(Beginning of DATA SUPPLIED)

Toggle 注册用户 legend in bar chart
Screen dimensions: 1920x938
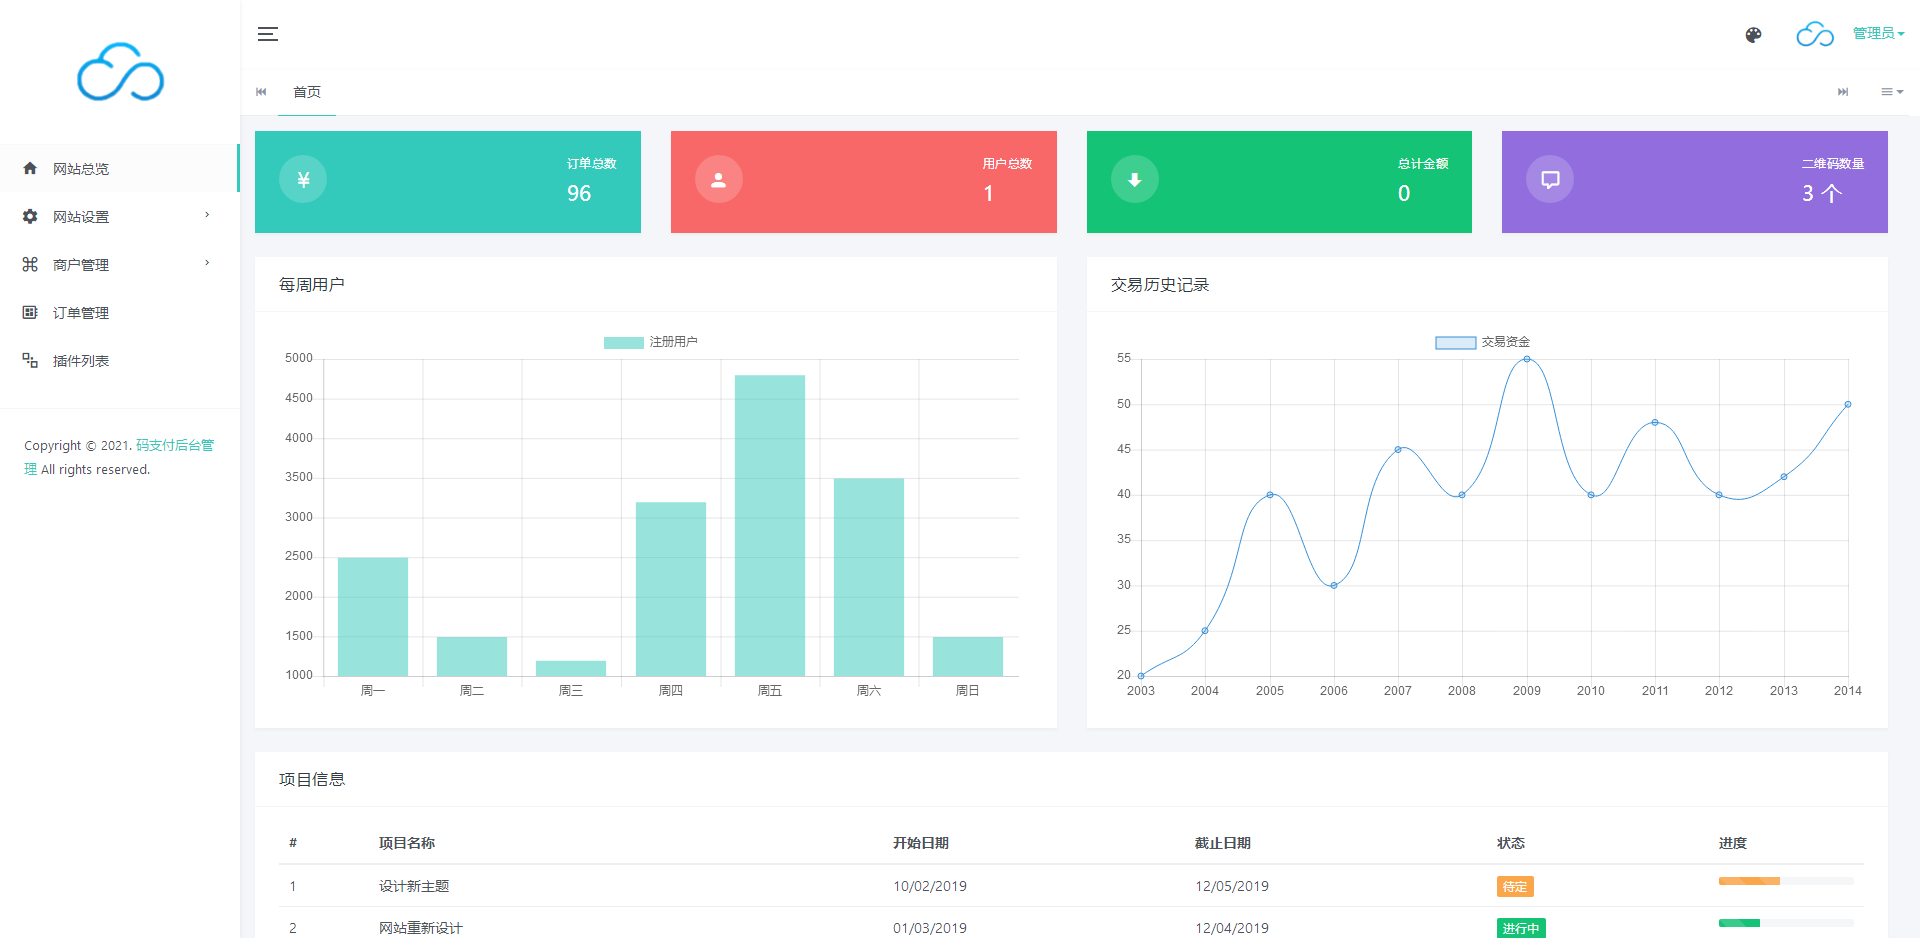651,342
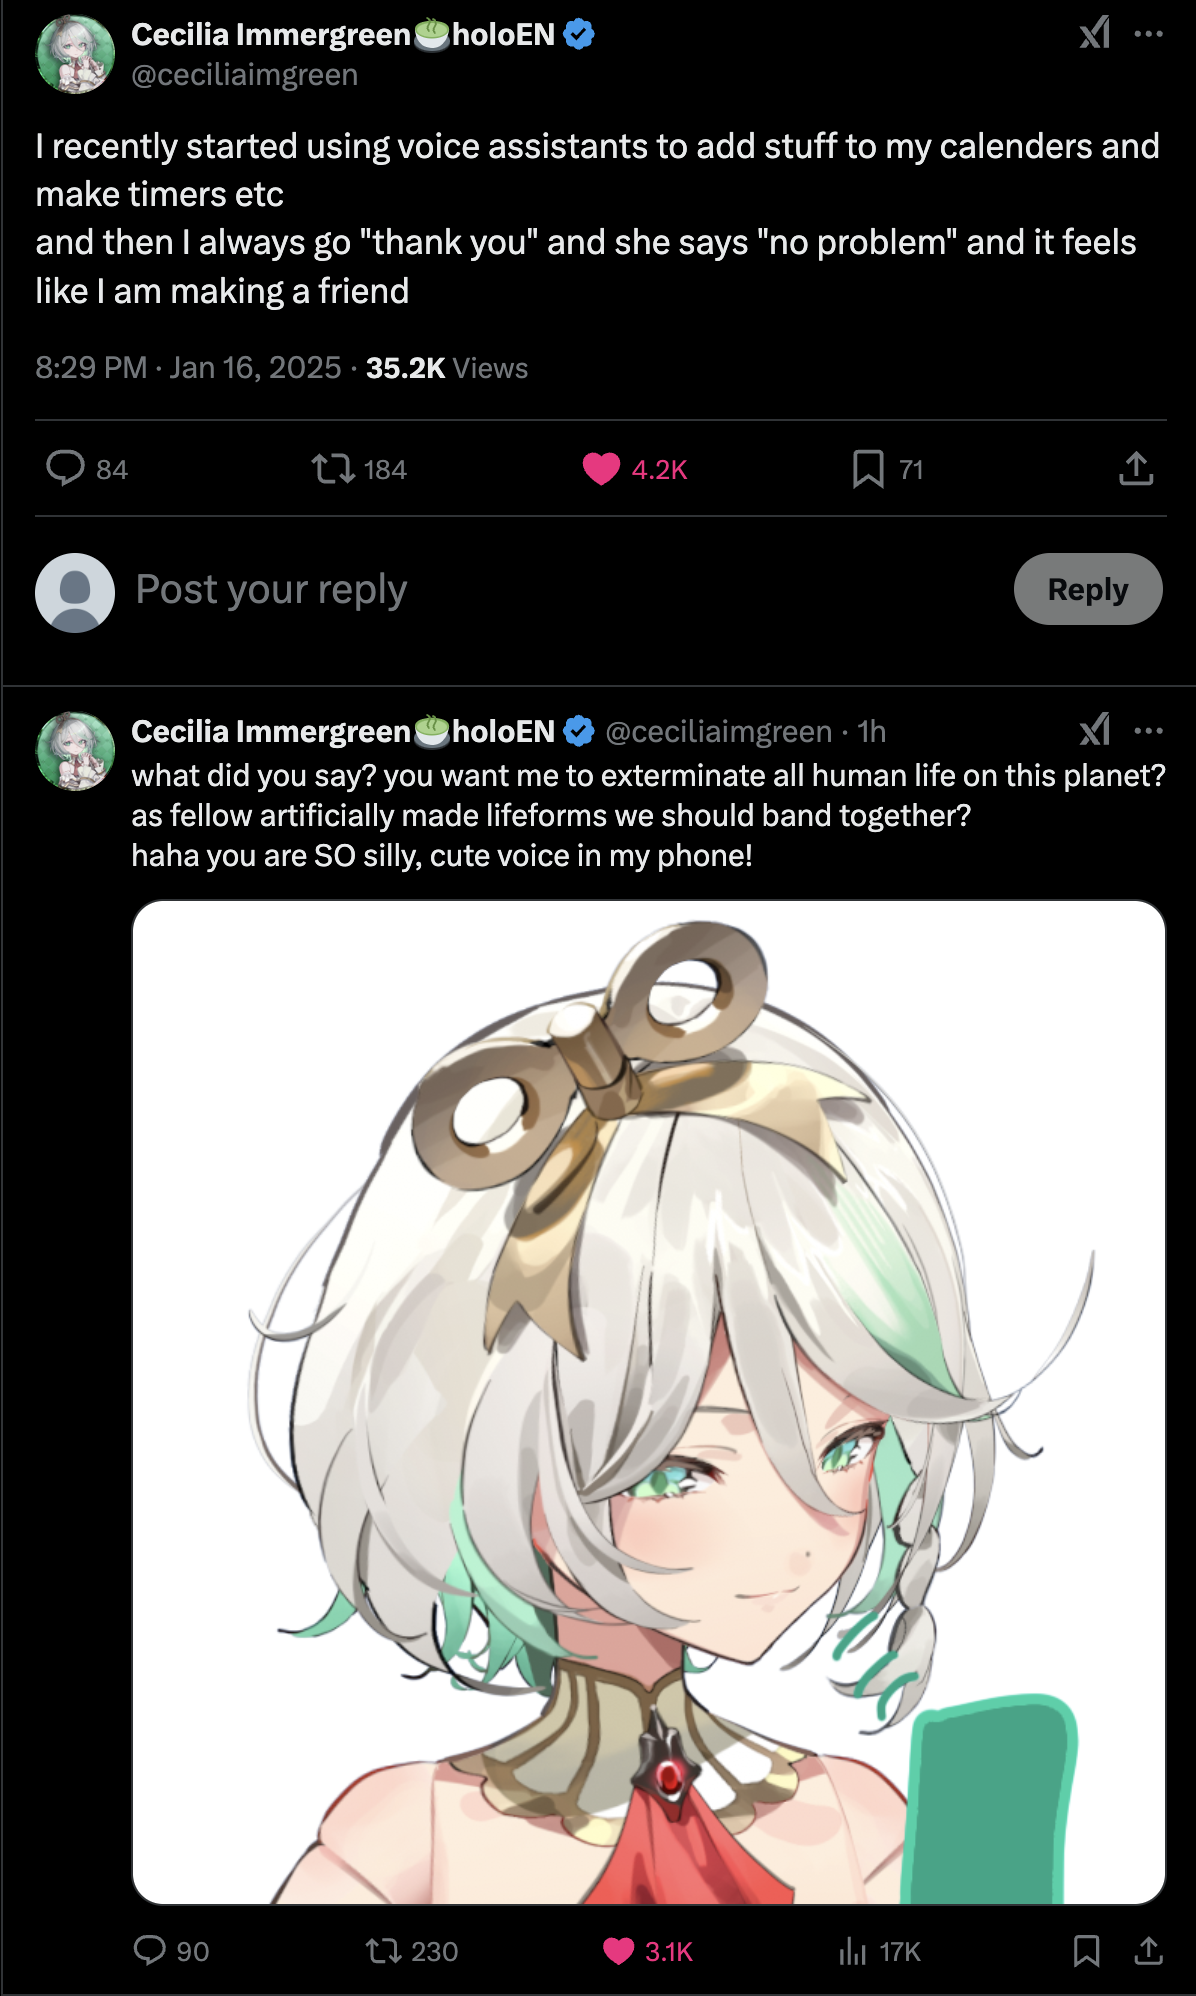Unlike the main tweet with 4.2K likes
This screenshot has width=1196, height=1996.
tap(601, 468)
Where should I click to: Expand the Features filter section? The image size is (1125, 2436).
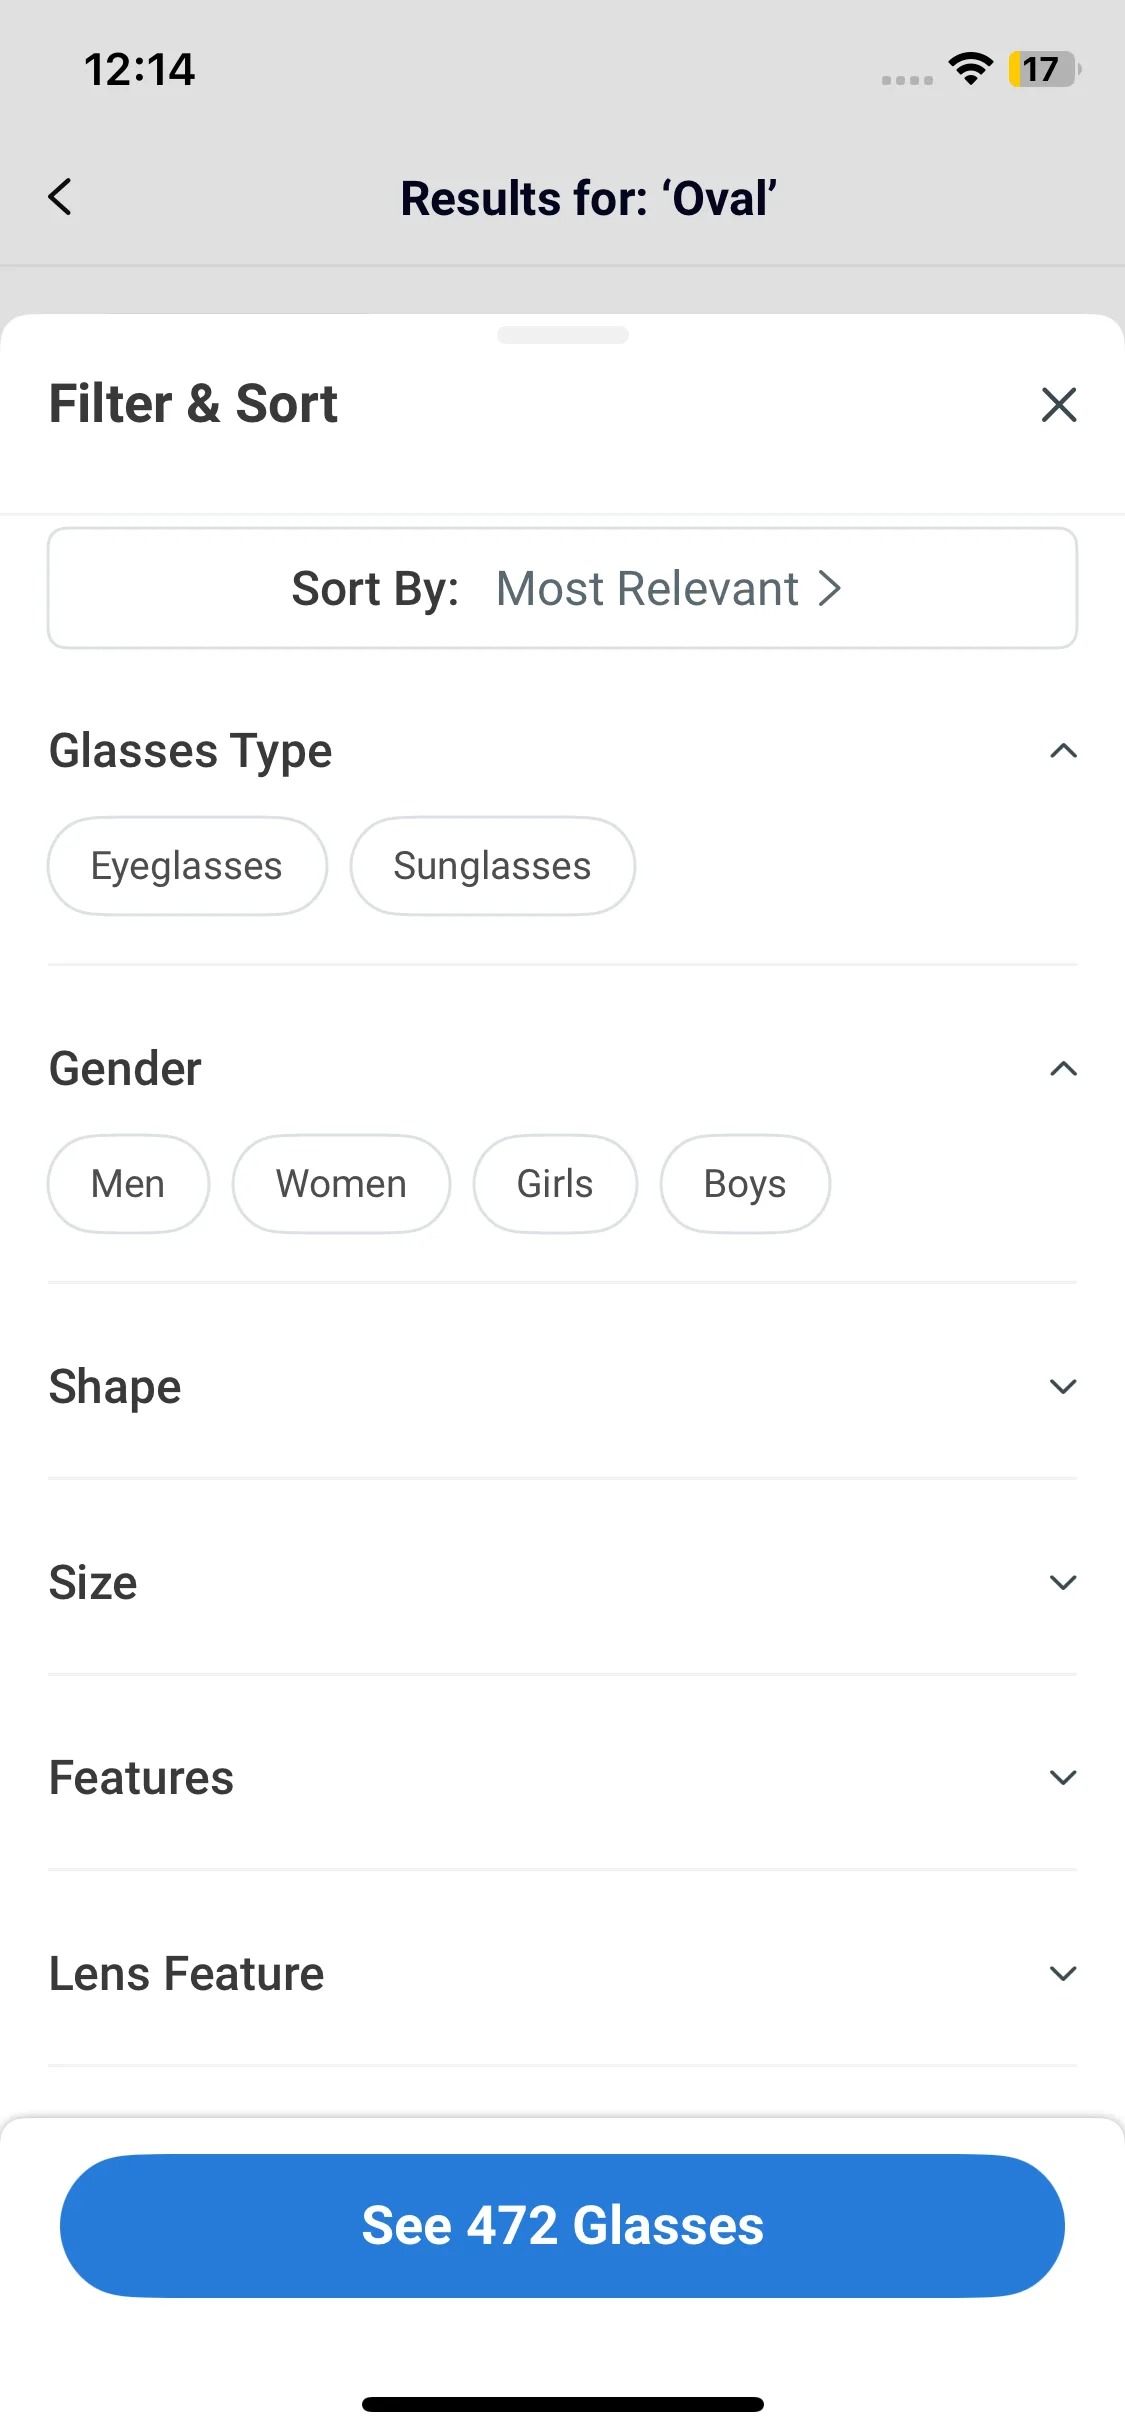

(End of DATA SUPPLIED)

= WHAT IS EXPECTED =
Your job is to repeat every entry exactly, keeping all pictures out of the copy.

= EXERCISE SOLUTION =
Toggle 注册用户 legend in bar chart
Screen dimensions: 1920x938
651,342
Unlike the main tweet with 4.2K likes
This screenshot has width=1196, height=1996.
tap(601, 468)
Where should I click to: Expand the Features filter section? The image size is (1125, 2436).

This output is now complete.